I never saw humanitarian work as a career. I saw it as a calling to make a difference. Before the UN, I was in the NGO sector and worked as a grassroots humanitarian. I was in Colombia with an organization called Peace Brigades International which was nominated for a Peace Prize in 2001, where I chose to do a lot of direct action—I was literally a human shield. So when I started my UN career, I was critical of the UN, and I realized I was only going to do it if I could do something extraordinary with that sort of power and privilege. And I think I did—it allowed for VR to be used for social good which wasn’t happening at the time.
My first documentary, Clouds Over Sidra, led to Oculus VR for Good being founded. I worked with HTC to set up their VR for Impact program as well, and these investments have been made because they saw the success of those early UN documentaries. They also increase donations—Clouds Over Sidra famously continues to double donations across the world in face-to-face, on the street fundraising. But to get this impact it has to be a good film, not just VR. It’s about good and honest storytelling. To be really creative you have to take risks, you have to be a little edgy. Now, like at the last Tribeca Film Festival and Sundance, there’s a huge appetite for people to use new tech to connect us to our common humanity because that was the original promise of the internet.
What is so powerful for you about immersive storytelling, particularly for addressing both the current and historic issues that you mention? I studied philosophy and film since I was very young, and I have always felt this desire to create. And I think there’s always this tension between form and content—each new generation, in order to be taken seriously, has to be original. It can be inspired by the past, and for me that was literature from 19th-century Russia and also cinema from the 60s and 70s, but I knew I had to do something that was going to be new. So, when I was exposed to VR I immediately felt that the form I was looking for to express myself had found me, or I found it, and the excitement was in being able to tell stories in a way that had never been possible before—you get to be in a story, you get to interact with a story, you get to shift your perspective in ways that traditional mediums like cinema don’t do. So, a lot of my work is neither cinema nor a video game, but it’s a merger of those two or a new iteration of those two mediums.
The question of dealing with historical or current topics is a good one, because it’s not always evident that a story or topic will lend itself well to VR, AR or interactive approaches. For example, with my experience on the Holocaust, The Last Goodbye, there was an enormous amount of pushback out of fear that somehow my work would trivialize or “gamify” the Holocaust. There were similar concerns with Zikr, for something that is quite a serious, spiritual topic. That is definitely a challenge and a valid concern, and it’s something that has motivated me, because I know that when you get it right you can provide a new sensation and experience for a person that they would never have had before. Regarding Zikr, so much about Sufism cannot be understood rationally, it has to be through participation, and VR technologies are, by their nature, participatory. You have to engage in order for something to reveal itself to you.
Many of the topics you work with are somewhat political in nature, so what was it that drew you to telling the story of Sufism? A lot of my other work up to that point didn’t necessarily directly relate to my own personal experience.
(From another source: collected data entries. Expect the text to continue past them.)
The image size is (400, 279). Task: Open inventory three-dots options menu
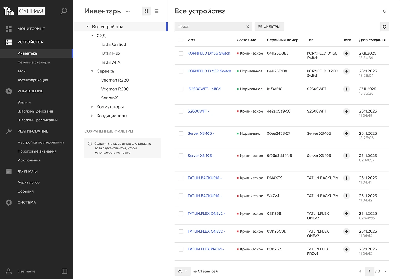(x=128, y=11)
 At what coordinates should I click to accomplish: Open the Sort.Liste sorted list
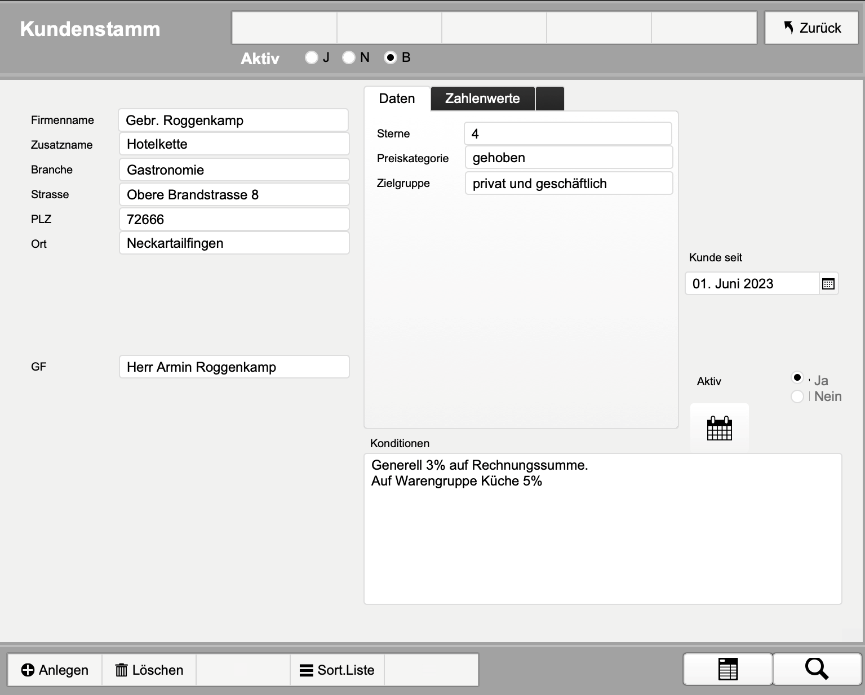coord(337,670)
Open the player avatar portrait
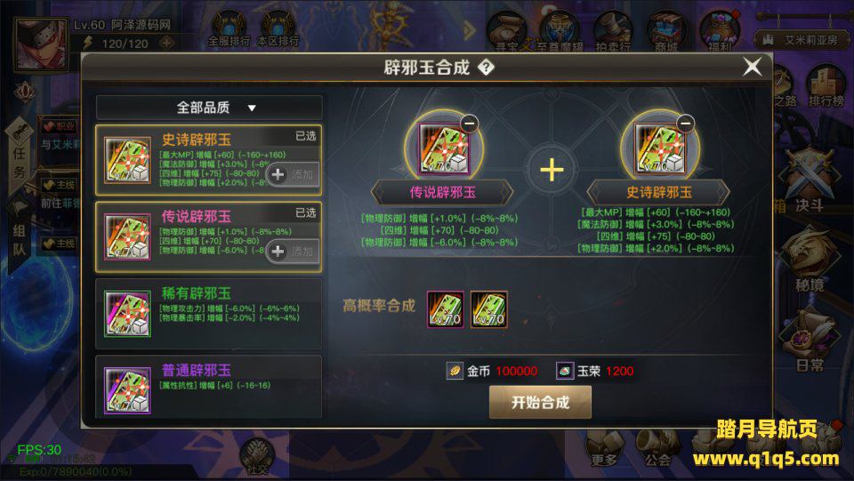854x481 pixels. [x=40, y=44]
In fact I would shy away from that—I’ve always been very curious about other people and other cultures. I like to have the naiveté of someone who is looking at things with fresh eyes. I was commissioned by Steven Spielberg and the Shoah Foundation to make The Last Goodbye, and I’m not Jewish, my family has not suffered from the Holocaust, but I think that brings an understanding of the common humanity that we have to make everyone else care about those issues. I don’t think you need to be Jewish or have gone through that to have empathy.
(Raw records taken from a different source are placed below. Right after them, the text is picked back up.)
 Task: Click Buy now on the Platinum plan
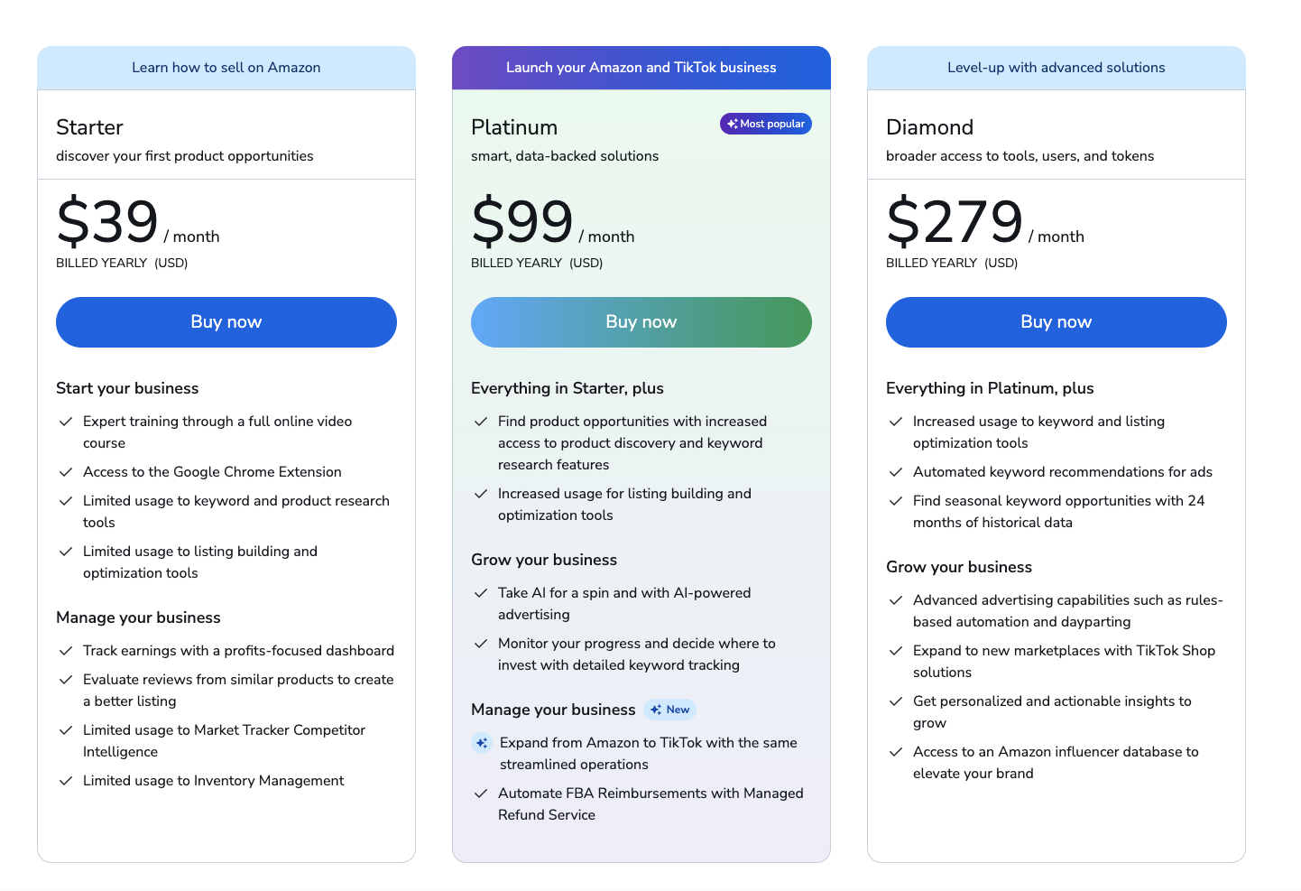click(641, 321)
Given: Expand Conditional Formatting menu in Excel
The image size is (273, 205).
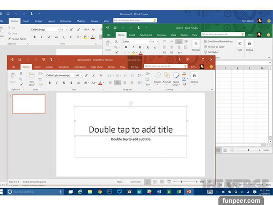Looking at the screenshot, I should 220,41.
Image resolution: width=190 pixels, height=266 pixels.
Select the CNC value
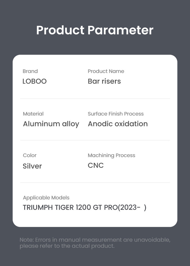[x=96, y=165]
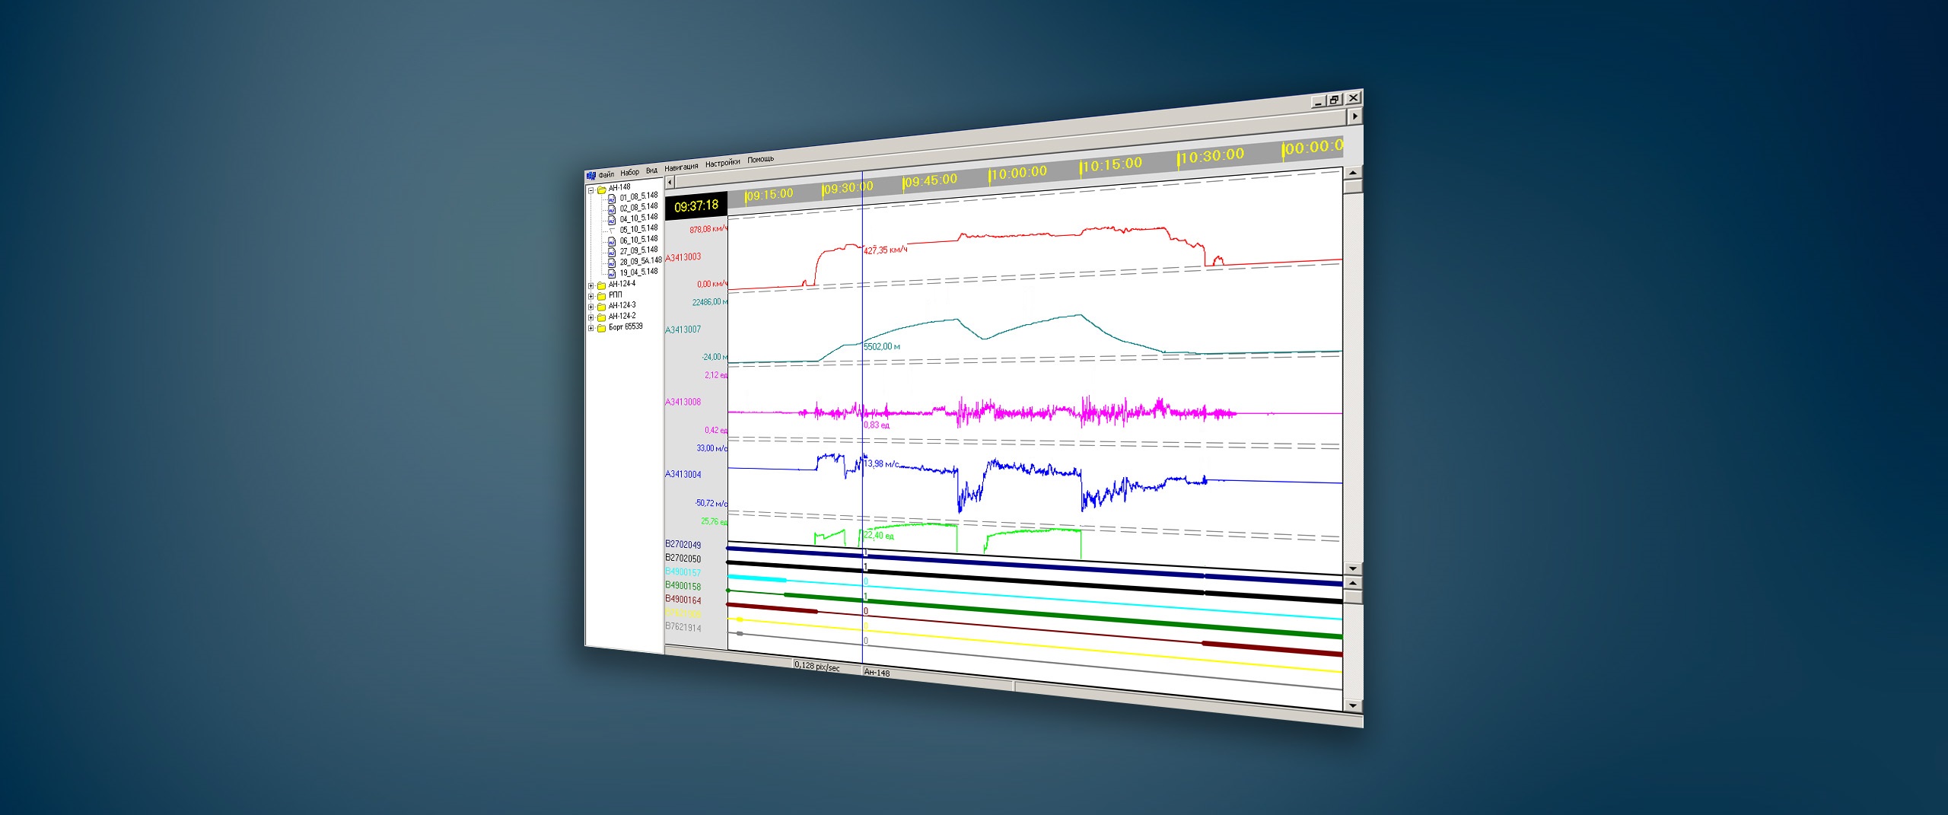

Now Zikr was really a calling. During my filming of The Last Goodbye with Pincus Gunter, who was a Holocaust survivor, and Steven Spielberg whose foundation did a lot of work against Islamophobia, both were alarmed by what has been happening throughout Europe with the migration crisis. I was really struck how Pincus saw parallels between that and the Holocaust, and I thought: okay, how can we figure out a way to deal with Islamophobia? And this is where my personal history came in.
I grew up in a Hindu family, and my parents have dealt with the results of religious persecution and a lot of tensions with Islam. I grew up with these biases, and what really helped alleviate them was my exposure to Sufism—through music, attending shrines, and the philosophy of Sufism. So I thought, maybe the personal part of me can come out for the first time. I didn’t pick Sufism on the subcontinent though, it was Sufism in Tunisia, which still allowed me to have a different perspective and a heightened curiosity that I wouldn’t have had otherwise.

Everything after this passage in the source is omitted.